Der Genusswert eines Vollbades in der Wanne hat sich für mich im Laufe der Jahre allerdings stark verändert, und jeder Mensch, der zu der Baby-Boomer-Generation gehört, wird dieses Schicksal mit mir teilen. Es gab da nämlich mal eine Zeit, in der die Badewanne für die Kinder der späten 60er sowie der frühen 70er eine Pflichtveranstaltung war. Und je nachdem, wie viele Geschwister man hatte, wurde dieser Badewannenaufenthalt ganz unterschiedlich bewertet.

Das lag daran, dass die Generation unserer Eltern zwar einerseits „wirtschafswunderverwöhnt“ auf ein Vollbad ihrer Kinder in der Wanne bestanden, aber andererseits nicht im Traum daran dachten, das Wasser zwischen den Wannensitzungen auszutauschen. So badete man gemäß Familienhierarchie – also dem Alter nach – in einem und demselben Badewasser. Das war einer der wenigen Momente meiner Kindheit, in dem ich glücklich war, der Erstgeborene zu sein. Es soll übrigens auch Familien gegeben haben, in denen der Papa zuerst dran war…

Besonders erinnere ich in diesem Zusammenhang die ersten Tage nach dem Sommer, als das Baden in der Wanne wieder losging, das Spielen draußen in Wald und Flur aber noch nicht zu Ende war. An diesen Badetagen musste mein armer Bruder nicht selten in eine Wanne steigen, deren Anblick ihn eher an eine Sandkiste erinnerte …
An das schöne U-Boot-Spiel war bei diesen Sichtbedingungen natürlich nicht zu denken. So saßen viele von uns Baby-Boomer-Kindern also meistens samstags in der Badewanne, bevor wir den Abend im Frotteebademantel mit Leberwurstbrot vor dem Fernseher ausklingen ließen. Wer früher badete, guckte dann Raumschiff Enterprise oder SOS-Charterboot und die Spätbaderinnen und –bader verfolgten Hitparade oder Disco. Bei mir ist der Samstagabend untrennbar mit der Wanne verbunden, mit Apfelshampoo, Creme 21 und einem viel zu heißen Föhn.

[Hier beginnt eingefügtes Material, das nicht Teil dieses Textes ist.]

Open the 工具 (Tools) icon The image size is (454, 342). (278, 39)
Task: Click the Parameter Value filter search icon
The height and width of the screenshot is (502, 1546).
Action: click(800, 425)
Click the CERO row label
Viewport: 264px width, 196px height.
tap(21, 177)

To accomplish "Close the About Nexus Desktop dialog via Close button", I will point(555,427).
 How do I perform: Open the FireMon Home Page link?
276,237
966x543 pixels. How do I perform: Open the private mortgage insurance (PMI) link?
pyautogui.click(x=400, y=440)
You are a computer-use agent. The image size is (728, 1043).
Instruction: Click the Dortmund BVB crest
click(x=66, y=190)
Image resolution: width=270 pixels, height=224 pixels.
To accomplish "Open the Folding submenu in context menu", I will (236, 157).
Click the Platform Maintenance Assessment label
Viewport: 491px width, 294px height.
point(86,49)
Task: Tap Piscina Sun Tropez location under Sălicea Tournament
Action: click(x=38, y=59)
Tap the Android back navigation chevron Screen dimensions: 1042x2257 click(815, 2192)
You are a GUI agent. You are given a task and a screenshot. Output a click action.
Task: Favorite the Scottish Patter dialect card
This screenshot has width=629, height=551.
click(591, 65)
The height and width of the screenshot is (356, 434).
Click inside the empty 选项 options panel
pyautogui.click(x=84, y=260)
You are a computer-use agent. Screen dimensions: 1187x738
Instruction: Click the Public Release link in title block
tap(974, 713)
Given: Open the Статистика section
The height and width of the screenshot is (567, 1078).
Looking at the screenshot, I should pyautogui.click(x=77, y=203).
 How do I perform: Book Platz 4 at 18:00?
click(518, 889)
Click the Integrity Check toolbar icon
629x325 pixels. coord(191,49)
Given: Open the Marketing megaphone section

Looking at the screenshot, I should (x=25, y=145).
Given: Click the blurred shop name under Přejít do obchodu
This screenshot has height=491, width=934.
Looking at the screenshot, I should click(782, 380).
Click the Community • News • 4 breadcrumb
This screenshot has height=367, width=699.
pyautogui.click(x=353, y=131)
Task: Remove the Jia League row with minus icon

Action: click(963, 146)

Tja, und wenn ich heute in irgendeiner Wanne fern der Heimat sitze, dann hoffe ich immer noch insgeheim, dass mir gleich nach dem Baden jemand ein Wurstbrot auf den Schoß legt und die Hitparade anmacht…. Die Hitparade gibt es nicht mehr und mein Wurstbrot muss ich mir heute selber machen aber die Badewanne gibt es immer noch – sie ist nur nicht mehr so groß wie früher.